“Leave It” Training Patience

People often use pictures of their dogs displaying self-control as they are smothered with goodies, dog biscuits, or hot dogs as a way to show off their dog having the most patience when it comes to food.

The “Leave it” command is likely the most popular command a dog is taught (Second of course to “sit”)

This is how I trained my pooches to “Leave It”, using a training method by a trainer I worked with years ago. This method includes leaving a treat ( Or a high-value piece of food) on the floor and training the dog to walk past it without stopping at it, or eating it.

The use of a treat placed on the ground as a diversion tool during the training of leash manners is common in many training protocols. Because the dog needs to focus all of its attention on merely keeping the leash loose in the beginning, this is something that absolutely needs to be built up to.
The following are the stages that involve the treat:

-Both the handler and the dog remain standing, with the handler holding a treat in front of the dog while the dog is restrained by a leash.
-The handler moves away for one step in any direction and then comes back. Exercise both the length of time and the individual moving in a variety of directions.
-The handler and the dog make their way toward the treat that is lying on the ground, but they turn away from it before they reach it.
-The dog and its handler make their way past the treat that is lying on the ground.

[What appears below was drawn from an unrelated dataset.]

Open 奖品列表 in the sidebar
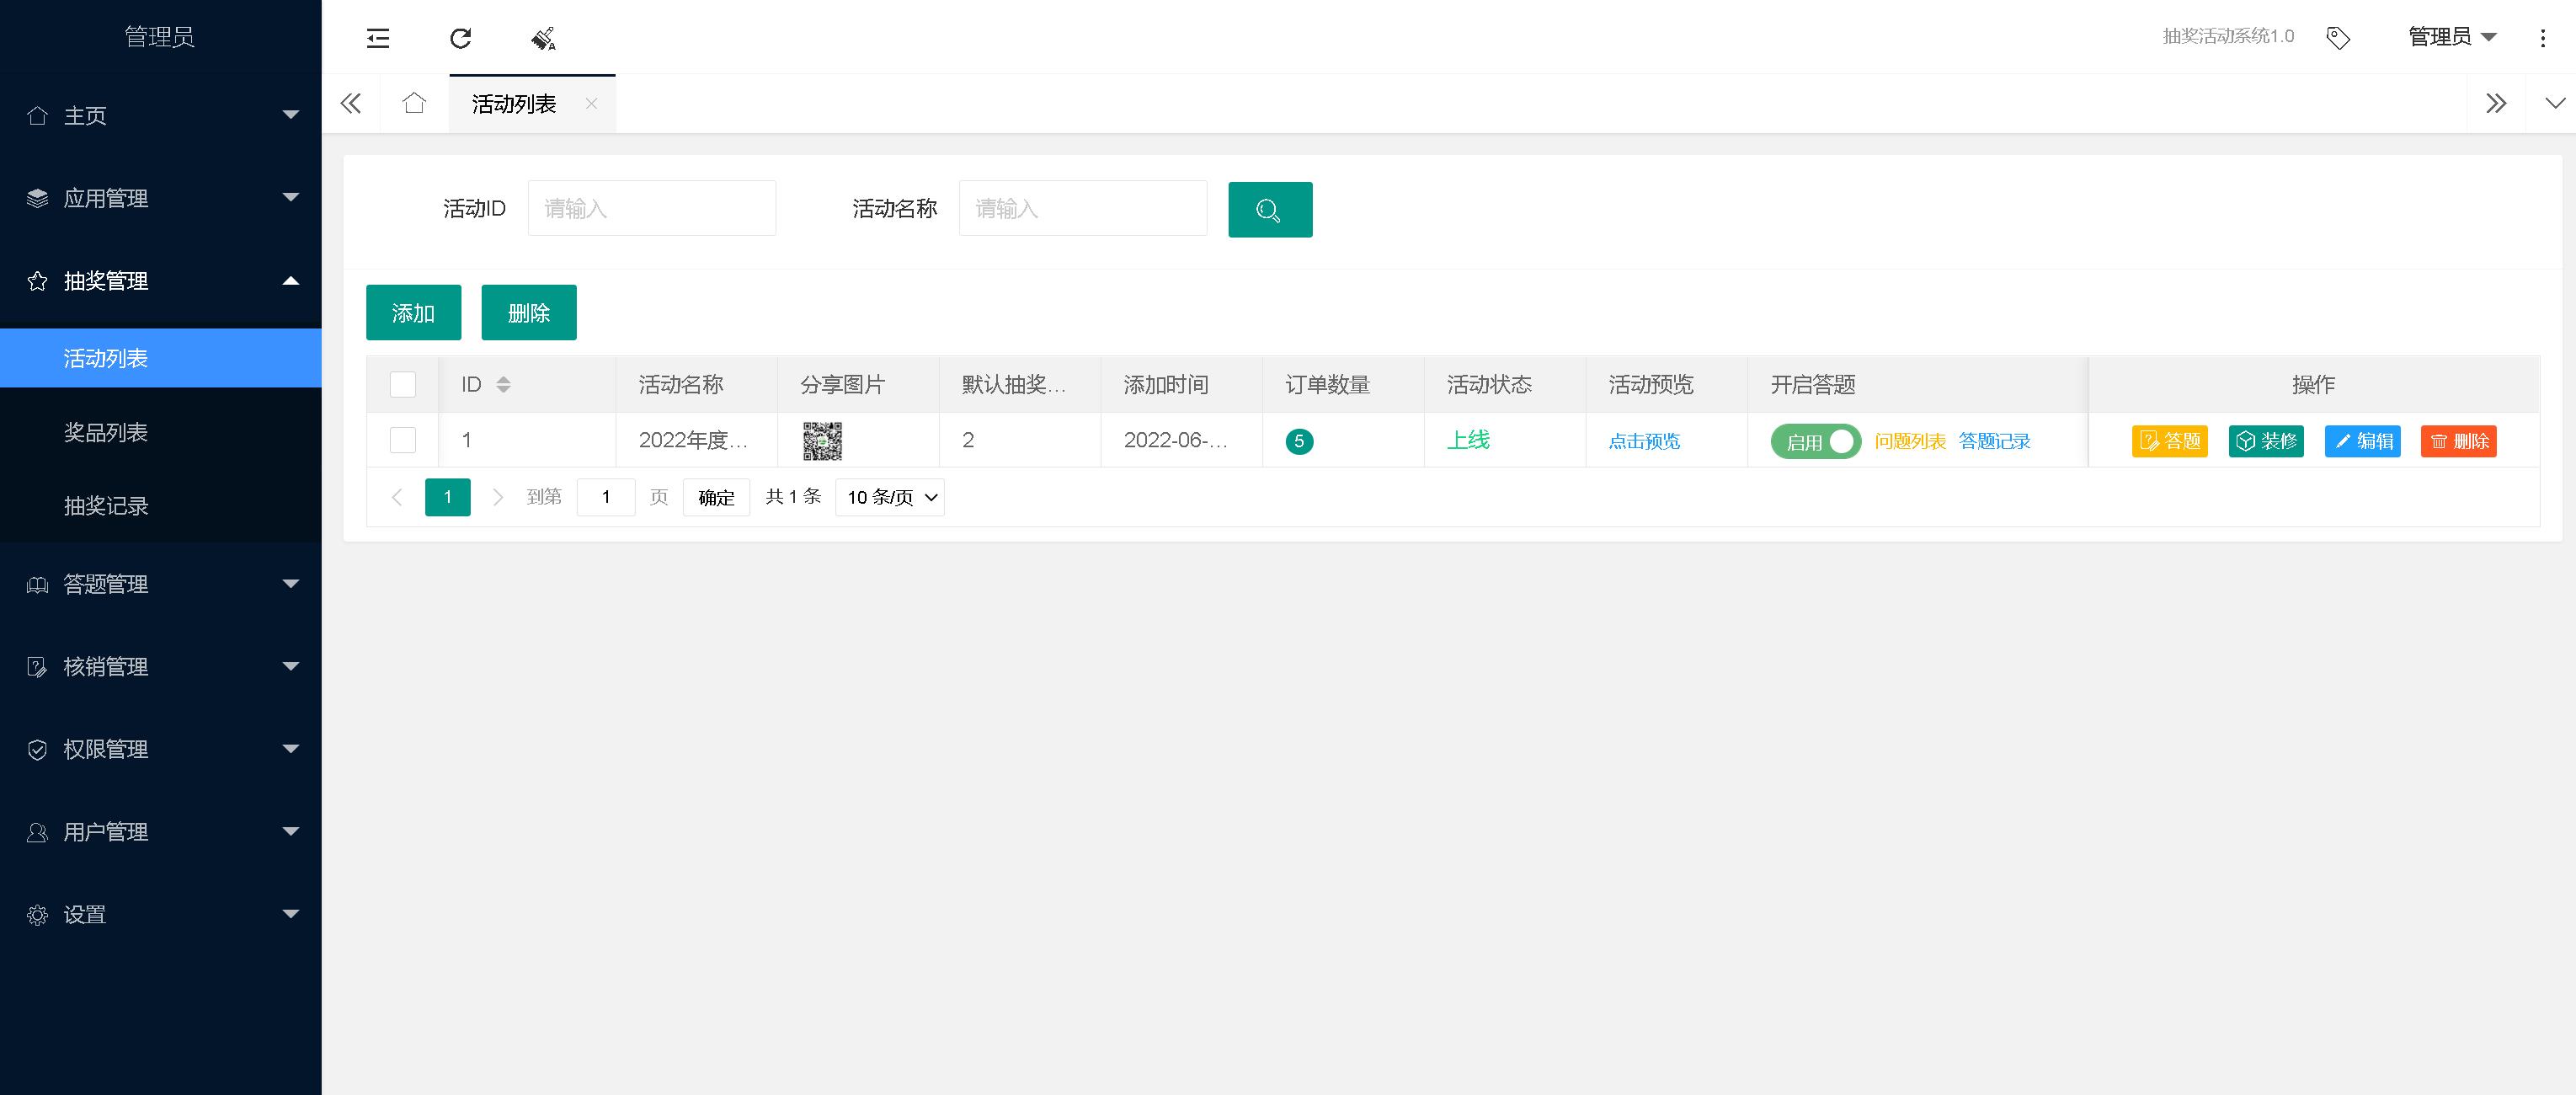The height and width of the screenshot is (1095, 2576). point(106,432)
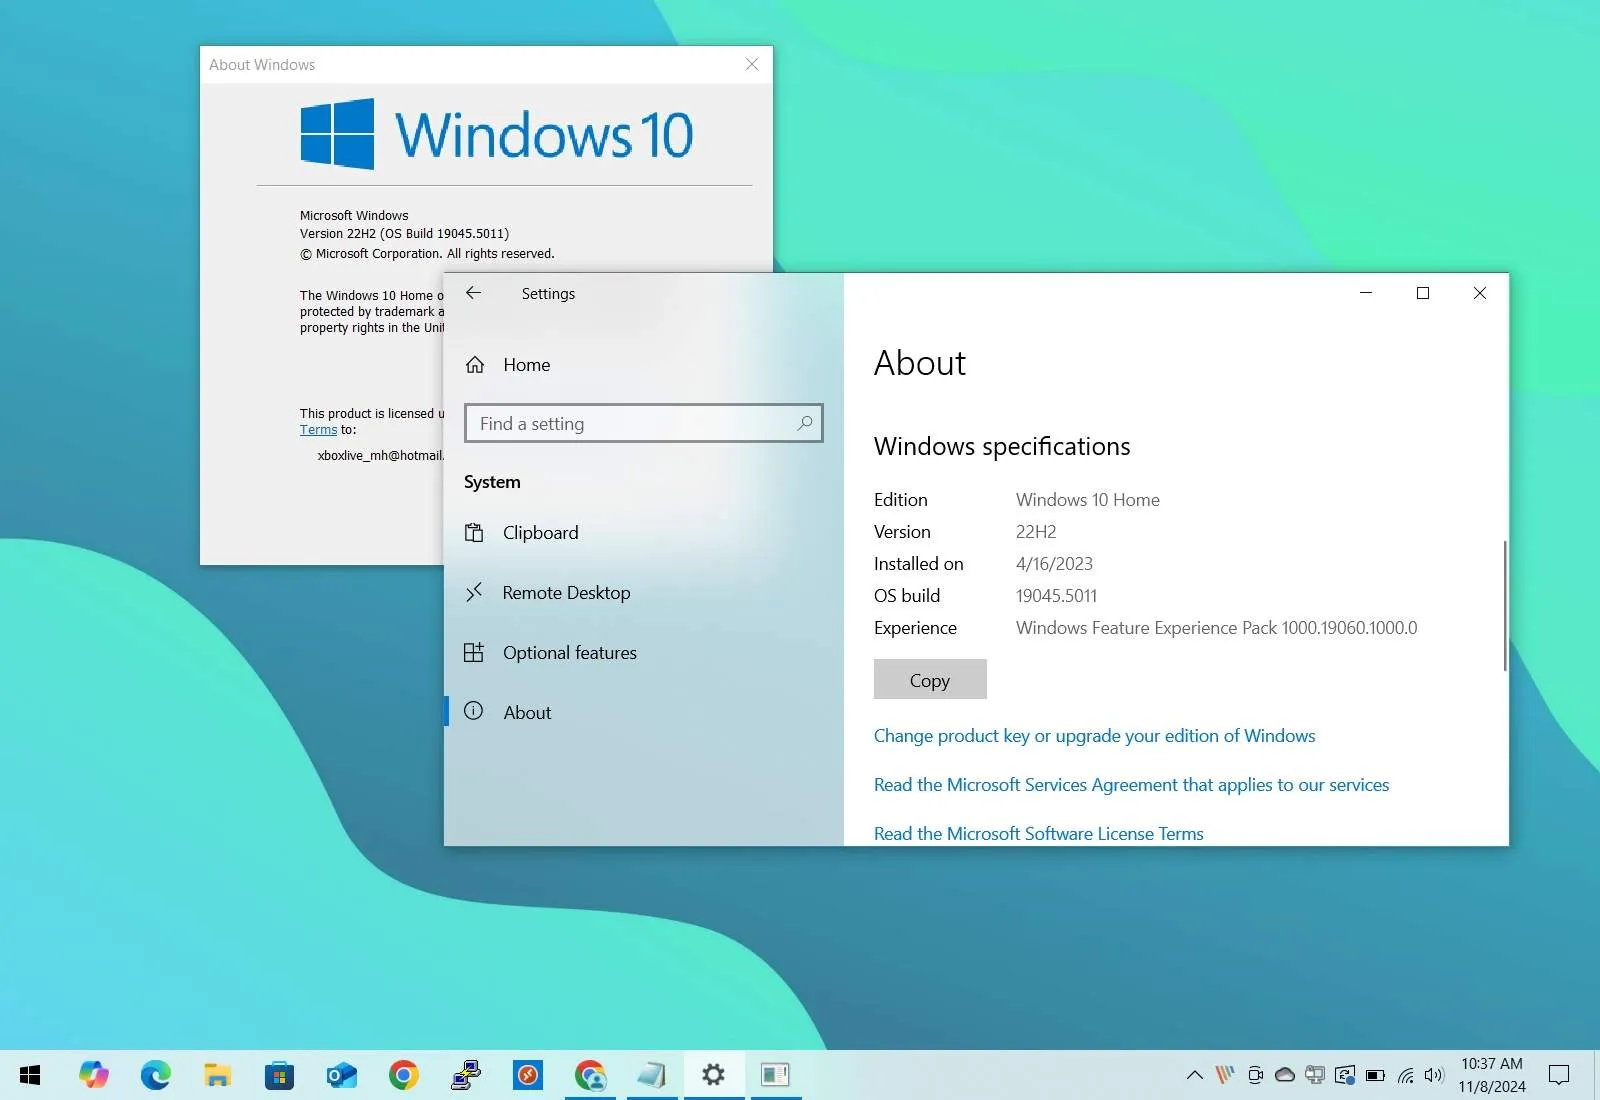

My dogs had no trouble navigating the first step. Putting the leash on the dog did not significantly alter the scene, which still consisted of the classic “food on the floor.”

They did not have any problems with the second step either. Same old same old to them.

However, holy cow, the third. My dogs had a hard time picking up that particular step. Therefore, it may be a novel idea for the dog that they are permitted to approach the reward, but that they are unable to consume it.

However, in the long run, this strategy is really effective for teaching them that they do not require the reward that is on the ground and that they would fare much better without it. It could be quite some time before the puppies really grasp what’s going on. But if you give them enough time and patience, as well as use a variety of different training methods, they will eventually grasp it.